A Seller of Wonders in Santa Clara, Cuba
Por Yadrey Lay (El Toque)
Photos: Yariel Valdes
HAVANA TIMES — Stores selling religious items are new-found establishments to pop up in the country in recent times, yet they experience envious business health. In Santa Clara, around 10 of these businesses have sprung up over the past two years.
It isn’t strange that they spread like wildfire at a dizzying pace.

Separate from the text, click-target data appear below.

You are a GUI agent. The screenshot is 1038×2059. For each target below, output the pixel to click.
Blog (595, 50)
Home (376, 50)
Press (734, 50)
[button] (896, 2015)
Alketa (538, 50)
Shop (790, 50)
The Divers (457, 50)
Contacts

In a country where religious practice is on the rise, they allow believers to get their hands on the materials they need to express their faith, keep a promise or become an iyawo (initiated member of the Yoruba religion.
One of the most visible stores in Santa Clara can be found at No.148 on the extension of Colon street, precisely because this is where the majority of the city’s hospitals are concentrated. A red sign with an attention-grabbing font points it out: “Ile Oba Shangó”. You can get there by going through an entrance door and down a narrow corridor. Afterwards, you feel like you’ve fallen into a Shahrazad comic book or into a tiny bazaar market in Ile Ife, the Yorubas’ ancestral city.
Shelves and walls bend under the weight of necklaces, saint cards, ritual pots and pans, iron nails and ornaments, bowls, different kinds of bracelets, bells, Caridad del Cobre stones, keyrings, small gourd bowls, ceremonial gowns, bull horns, colored maracas, metal and wooden crosses, Reloba cigars, some small yarey palm hats and much-needed pamphlets for dilogun, the art of foreseeing with snails.
A 27-year-old man, Carlos Figueroa, is the owner and before setting up his store, he used to work as an I.T. engineer at the Ernesto Che Guevara Vocational Preuniversity Institute. Carlos doesn’t say very much and when he does speak, he moves his hands about quickly. I asked him to show me a sword and a wooden axe, which I know are attributes of the orisha Chango.
“There are people out there who criticize us saying we have converted religion into a business,” he says while searching on the shelves, “but I believe that this is a way of helping believers to find the articles they need more easily.”
Carlos knows what he’s talking about, he is a Yoruba initiate too and a devote follower of Chango, which is where the name for his shop comes from. He is also responsible for making some of these items, especially wooden objects and necklaces at a workshop he has set up in his backyard.
“I have a friend who makes things out of clay,” he says, “and everything is sold in national currency (CUP), for an affordable price.
His store receives five to ten customers every day. Some just go to have a look or to ask about a specific object. However, sometimes this figure goes through the roof, especially on Mondays and Tuesdays.
“That’s because babalawos check at the beginning of the week and people take advantage of these days to look for the things they need.
“And what do they buy the most?”
“Husks and anything else relating to the Caridad virgin.
I ask about the leaflet on the art of foreseeing using snails, which sits next to another one about the Palo monte religion on a shelf
“Yes, I print these leaflets off myself,” he says and takes one off the shelf.
“And where does the information come from?”
“From our ancestors, these are pieces of knowledge that have been passed down from generation to generation and are now in digital format. Of course, they only teach you some things because there are other things that need to remain a secret.
I tell him that his store is located in a very good spot because anyone who goes to the Maternal Hospital, the Pediatric Hospital or the Clinical Surgery is forced to pass by.
“Ah, but the best place to sell religious items isn’t here,” Carlos takes a pause, “but in the Condado neighborhood. The presence of yoruba religion is much stronger there.
His answer leads me to ask another one I’ve had locked away for a while and is the key to everything.
“Are customers not suspicious of you being a young, white man, who is serving in a place where Yoruba religious items are sold to the religion’s predominantly black followers?
“The Orishas were black,” he squints his eyes, “but blacks and whites are the same in this religion. In fact, I have even met very good and famous santeria priests who are white.
I thank him for his explanation and I tell him that I hope that the store continues to succeed and that life brings him good things. Carlos smiles a little, he opens his hands and says:
“This is a “business” that never ends. And the truth is that ever since Black slaves brought this religion over from Africa, it has become more and more prosperous.